[Opening Data supplied section]

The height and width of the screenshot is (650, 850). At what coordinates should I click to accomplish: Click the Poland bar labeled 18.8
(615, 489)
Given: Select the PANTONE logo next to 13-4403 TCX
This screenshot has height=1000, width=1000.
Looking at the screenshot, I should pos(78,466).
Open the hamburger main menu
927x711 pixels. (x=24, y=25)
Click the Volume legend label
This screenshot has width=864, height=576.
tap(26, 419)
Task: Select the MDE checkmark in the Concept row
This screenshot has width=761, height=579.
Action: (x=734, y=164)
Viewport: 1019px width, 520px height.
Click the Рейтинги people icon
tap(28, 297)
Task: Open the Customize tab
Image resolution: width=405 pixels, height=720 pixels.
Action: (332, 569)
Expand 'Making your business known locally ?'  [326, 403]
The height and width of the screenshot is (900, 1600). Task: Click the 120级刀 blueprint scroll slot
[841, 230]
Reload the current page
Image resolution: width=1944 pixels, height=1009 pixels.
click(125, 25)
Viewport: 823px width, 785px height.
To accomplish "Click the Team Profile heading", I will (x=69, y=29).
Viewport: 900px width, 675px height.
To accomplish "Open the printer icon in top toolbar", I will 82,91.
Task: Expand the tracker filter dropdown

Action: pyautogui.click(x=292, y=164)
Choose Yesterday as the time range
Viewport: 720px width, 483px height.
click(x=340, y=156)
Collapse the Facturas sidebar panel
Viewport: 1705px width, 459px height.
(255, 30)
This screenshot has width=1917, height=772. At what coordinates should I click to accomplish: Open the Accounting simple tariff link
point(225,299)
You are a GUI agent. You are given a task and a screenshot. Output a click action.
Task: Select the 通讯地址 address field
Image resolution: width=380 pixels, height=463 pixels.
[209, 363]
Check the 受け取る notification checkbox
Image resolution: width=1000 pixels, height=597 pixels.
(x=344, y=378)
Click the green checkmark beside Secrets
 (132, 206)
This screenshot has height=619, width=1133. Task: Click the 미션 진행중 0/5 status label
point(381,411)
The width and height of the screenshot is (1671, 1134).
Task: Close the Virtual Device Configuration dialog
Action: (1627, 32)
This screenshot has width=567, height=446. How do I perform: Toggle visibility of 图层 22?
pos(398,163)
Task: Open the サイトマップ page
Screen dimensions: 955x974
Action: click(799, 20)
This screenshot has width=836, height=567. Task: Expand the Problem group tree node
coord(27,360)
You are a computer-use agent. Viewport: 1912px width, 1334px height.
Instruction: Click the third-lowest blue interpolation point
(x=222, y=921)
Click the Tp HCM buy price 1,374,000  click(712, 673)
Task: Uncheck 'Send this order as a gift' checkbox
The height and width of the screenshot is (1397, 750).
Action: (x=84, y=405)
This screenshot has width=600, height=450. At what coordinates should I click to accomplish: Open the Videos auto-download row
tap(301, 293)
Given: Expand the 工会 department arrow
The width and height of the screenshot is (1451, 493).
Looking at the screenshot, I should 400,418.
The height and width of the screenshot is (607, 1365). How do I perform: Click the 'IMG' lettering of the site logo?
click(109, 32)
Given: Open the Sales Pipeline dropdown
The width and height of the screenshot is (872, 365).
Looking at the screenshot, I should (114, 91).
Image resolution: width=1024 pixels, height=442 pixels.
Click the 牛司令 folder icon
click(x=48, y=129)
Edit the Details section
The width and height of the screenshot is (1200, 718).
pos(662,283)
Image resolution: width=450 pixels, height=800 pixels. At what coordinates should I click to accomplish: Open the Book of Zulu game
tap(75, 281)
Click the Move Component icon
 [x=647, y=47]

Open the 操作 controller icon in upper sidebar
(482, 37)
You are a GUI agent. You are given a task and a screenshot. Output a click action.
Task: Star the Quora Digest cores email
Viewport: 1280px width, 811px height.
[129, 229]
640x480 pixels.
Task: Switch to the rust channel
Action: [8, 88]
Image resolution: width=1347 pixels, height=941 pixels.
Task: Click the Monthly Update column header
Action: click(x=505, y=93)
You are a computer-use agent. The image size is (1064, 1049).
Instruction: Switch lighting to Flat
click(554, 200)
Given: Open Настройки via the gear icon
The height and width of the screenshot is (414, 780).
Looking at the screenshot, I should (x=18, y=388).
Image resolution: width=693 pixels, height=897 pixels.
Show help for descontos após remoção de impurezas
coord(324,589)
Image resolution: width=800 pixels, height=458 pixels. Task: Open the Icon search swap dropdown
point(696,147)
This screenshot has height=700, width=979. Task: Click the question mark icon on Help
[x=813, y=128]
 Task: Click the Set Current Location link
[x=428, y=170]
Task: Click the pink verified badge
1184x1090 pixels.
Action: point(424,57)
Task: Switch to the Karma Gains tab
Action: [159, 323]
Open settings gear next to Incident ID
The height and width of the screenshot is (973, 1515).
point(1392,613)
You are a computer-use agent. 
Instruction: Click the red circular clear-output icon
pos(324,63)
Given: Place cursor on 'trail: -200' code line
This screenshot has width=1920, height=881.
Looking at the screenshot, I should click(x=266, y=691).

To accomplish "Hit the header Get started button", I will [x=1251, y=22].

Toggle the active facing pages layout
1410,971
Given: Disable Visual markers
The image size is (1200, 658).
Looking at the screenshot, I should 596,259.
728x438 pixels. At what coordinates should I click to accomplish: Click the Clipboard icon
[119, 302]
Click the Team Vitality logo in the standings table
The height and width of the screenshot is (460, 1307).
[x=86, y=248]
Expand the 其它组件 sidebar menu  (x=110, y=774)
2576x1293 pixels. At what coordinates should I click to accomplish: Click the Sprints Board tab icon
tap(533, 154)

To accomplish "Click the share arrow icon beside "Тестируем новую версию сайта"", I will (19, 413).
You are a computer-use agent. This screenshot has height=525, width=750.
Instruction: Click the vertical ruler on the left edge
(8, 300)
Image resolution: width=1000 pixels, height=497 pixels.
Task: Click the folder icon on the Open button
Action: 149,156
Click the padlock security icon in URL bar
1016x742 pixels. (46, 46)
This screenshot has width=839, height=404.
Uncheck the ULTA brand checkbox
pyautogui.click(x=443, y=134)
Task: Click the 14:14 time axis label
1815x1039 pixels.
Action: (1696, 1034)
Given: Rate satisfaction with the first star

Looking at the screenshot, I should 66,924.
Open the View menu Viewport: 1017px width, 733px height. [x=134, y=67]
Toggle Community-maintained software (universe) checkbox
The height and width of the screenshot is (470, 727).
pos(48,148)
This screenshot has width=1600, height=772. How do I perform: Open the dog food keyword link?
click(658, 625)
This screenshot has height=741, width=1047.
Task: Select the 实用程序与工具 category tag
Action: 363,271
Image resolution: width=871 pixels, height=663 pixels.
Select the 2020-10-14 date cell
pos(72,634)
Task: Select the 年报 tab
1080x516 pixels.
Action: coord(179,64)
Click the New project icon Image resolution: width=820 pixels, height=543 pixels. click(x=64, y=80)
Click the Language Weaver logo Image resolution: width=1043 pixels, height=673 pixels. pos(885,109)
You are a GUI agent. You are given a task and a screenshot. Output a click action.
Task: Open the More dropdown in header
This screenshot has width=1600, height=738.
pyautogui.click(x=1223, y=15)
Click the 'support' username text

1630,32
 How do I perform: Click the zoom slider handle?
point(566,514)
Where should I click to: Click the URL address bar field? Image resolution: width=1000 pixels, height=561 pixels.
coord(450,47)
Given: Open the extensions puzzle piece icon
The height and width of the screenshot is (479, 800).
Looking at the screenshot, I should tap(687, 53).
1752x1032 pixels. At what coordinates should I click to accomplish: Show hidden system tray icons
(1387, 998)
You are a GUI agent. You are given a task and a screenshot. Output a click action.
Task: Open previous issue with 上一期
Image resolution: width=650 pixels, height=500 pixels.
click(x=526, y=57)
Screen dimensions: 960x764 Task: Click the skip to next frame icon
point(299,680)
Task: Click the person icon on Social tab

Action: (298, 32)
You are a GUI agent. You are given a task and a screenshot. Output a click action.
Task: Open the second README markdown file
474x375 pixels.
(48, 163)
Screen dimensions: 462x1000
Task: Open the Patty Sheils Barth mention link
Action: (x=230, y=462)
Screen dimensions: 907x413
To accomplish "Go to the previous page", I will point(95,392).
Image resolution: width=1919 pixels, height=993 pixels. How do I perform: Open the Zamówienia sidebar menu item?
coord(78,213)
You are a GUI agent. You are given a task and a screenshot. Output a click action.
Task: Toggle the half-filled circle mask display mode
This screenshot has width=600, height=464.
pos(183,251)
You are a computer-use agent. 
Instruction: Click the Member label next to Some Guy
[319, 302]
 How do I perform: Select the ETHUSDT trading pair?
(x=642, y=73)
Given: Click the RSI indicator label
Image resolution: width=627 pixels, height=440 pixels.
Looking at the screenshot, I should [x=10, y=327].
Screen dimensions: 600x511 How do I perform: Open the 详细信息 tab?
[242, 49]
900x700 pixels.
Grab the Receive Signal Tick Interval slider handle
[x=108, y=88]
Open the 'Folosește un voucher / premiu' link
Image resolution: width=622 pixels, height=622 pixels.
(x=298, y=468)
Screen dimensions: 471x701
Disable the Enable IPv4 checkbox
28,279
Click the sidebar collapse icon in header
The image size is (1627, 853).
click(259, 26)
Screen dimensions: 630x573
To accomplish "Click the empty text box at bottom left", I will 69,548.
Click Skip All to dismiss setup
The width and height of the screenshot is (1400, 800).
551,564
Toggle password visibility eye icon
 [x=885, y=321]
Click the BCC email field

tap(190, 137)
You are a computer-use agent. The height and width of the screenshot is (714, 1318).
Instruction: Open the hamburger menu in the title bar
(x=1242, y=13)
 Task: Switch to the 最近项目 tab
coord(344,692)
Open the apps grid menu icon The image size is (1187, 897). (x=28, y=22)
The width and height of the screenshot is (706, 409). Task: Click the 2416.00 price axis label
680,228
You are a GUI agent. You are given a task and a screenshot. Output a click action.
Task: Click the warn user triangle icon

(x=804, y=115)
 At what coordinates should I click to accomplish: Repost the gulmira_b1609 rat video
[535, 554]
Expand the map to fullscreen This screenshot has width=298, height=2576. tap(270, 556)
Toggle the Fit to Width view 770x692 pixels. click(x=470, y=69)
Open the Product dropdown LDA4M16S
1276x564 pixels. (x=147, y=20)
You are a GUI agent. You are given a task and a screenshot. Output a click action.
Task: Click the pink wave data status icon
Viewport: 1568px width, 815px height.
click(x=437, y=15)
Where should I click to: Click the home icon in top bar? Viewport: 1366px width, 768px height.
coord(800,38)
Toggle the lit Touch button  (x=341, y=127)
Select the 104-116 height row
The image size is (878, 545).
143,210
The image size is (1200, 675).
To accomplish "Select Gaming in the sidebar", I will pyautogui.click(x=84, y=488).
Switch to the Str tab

[Closing Data supplied section]

- [Exercise aim]
Return a word-for-word copy of the lines above from the one holding "Task: Select the MDE" through the one holding "Viewport: 900px width, 675px height.", with both of them included and nothing besides.

- [Answer box]
Task: Select the MDE checkmark in the Concept row
This screenshot has width=761, height=579.
Action: (x=734, y=164)
Viewport: 1019px width, 520px height.
Click the Рейтинги people icon
tap(28, 297)
Task: Open the Customize tab
Image resolution: width=405 pixels, height=720 pixels.
Action: (332, 569)
Expand 'Making your business known locally ?'  [326, 403]
The height and width of the screenshot is (900, 1600). Task: Click the 120级刀 blueprint scroll slot
[841, 230]
Reload the current page
Image resolution: width=1944 pixels, height=1009 pixels.
click(125, 25)
Viewport: 823px width, 785px height.
To accomplish "Click the Team Profile heading", I will (x=69, y=29).
Viewport: 900px width, 675px height.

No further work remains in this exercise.